How to calculate what % faster $x$ is than $y$ I recently automated a process at work. The manual process took $16$ hours ($960$ minutes). The automated process only takes $7$ minutes. How do I calculate how many times faster the new process is? I'm hoping for a formula so that I can apply the same math to many similar scenarios.
 A: All you have to do is calculating $\frac{960}{7}$, wich is around $137.14$
So your new process is $137$ times faster (or in percentage: $13714\%$)
A: Let $P_M$ stand for time taken in the manual process and $P_A$ stand for time taken in the automated process. Let us agree to use minutes as the unit of time. Therefore $P_M = 960$ and $P_A= 7$.

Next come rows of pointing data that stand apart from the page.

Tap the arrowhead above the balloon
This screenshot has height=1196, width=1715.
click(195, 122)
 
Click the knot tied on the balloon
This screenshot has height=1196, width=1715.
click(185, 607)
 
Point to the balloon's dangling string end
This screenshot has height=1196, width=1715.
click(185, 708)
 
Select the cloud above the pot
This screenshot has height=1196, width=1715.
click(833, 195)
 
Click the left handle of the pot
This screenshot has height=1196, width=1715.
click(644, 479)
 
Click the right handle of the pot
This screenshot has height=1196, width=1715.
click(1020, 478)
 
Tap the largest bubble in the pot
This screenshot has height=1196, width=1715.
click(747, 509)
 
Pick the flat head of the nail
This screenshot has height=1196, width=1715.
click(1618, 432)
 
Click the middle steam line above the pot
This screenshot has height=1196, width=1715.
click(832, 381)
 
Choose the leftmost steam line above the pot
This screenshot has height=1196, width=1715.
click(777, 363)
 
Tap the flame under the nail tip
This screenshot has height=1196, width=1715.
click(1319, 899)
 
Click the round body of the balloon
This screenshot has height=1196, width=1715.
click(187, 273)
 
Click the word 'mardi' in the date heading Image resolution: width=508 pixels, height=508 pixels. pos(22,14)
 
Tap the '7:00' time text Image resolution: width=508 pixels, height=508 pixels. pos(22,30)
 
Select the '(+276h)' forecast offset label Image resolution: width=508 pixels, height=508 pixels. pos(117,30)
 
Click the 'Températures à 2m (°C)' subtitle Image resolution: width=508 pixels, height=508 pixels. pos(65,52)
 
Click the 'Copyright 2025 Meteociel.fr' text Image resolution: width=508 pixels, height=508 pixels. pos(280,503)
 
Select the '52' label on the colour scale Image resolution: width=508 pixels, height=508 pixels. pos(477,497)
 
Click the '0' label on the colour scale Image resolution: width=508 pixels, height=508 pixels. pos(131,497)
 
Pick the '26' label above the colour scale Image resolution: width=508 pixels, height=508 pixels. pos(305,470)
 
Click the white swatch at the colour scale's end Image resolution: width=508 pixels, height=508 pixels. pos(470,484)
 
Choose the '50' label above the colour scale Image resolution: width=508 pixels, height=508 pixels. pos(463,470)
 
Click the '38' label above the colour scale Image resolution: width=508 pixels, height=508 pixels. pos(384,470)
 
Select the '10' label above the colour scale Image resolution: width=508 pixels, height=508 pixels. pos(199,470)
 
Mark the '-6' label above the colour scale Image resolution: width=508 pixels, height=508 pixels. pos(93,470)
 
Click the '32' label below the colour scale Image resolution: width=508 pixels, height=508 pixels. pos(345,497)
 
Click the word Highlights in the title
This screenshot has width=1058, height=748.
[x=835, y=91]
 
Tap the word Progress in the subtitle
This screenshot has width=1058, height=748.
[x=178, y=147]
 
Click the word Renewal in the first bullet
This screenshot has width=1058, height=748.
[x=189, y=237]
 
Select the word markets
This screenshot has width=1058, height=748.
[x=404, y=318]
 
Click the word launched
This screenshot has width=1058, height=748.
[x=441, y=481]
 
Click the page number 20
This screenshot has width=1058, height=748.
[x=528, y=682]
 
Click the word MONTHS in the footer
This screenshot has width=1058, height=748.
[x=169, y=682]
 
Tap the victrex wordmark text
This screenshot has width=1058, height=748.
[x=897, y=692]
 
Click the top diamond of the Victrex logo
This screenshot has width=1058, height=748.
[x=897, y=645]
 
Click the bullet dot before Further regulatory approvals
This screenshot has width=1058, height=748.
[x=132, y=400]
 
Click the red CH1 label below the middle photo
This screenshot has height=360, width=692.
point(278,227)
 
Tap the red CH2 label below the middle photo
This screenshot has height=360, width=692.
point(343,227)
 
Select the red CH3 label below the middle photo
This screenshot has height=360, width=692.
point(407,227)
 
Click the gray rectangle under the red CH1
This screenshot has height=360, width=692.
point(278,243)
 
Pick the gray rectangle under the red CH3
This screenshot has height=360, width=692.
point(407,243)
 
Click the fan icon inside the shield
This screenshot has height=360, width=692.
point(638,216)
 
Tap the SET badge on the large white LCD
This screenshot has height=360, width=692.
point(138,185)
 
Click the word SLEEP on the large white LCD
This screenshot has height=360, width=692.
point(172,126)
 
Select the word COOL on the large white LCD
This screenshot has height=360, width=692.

To find how many times faster is the automated compared to the manual, write a ratio: $\frac {P_M}{P_A}$. Substitute the values in for $P_M$ and $P_A$.
So:
$$\frac {P_M}{P_A} = \frac {960}7$$
Therefore, $\frac{960}7$ is the the ratio of the manual time and the automated time, and hence the automated time is $\frac{960}7$ times faster, or approximately $137$ times faster.
To express this into a percent, note that $100$% faster means double the speed, $200$% faster means triple the speed, and so on.
So, $137$ times faster will be $13800$% faster.
A: All you have to do is to subtract from the 960 minutes the 7minutes and the divide the result by 7. Finally multiply the outcome by 100.
The formula is (X-Xn)/Xn*100 , where X in the manual time spent and Xn is the improved duration.
In your example it seems that the automated procedure resulted in 13614.29 % faster results.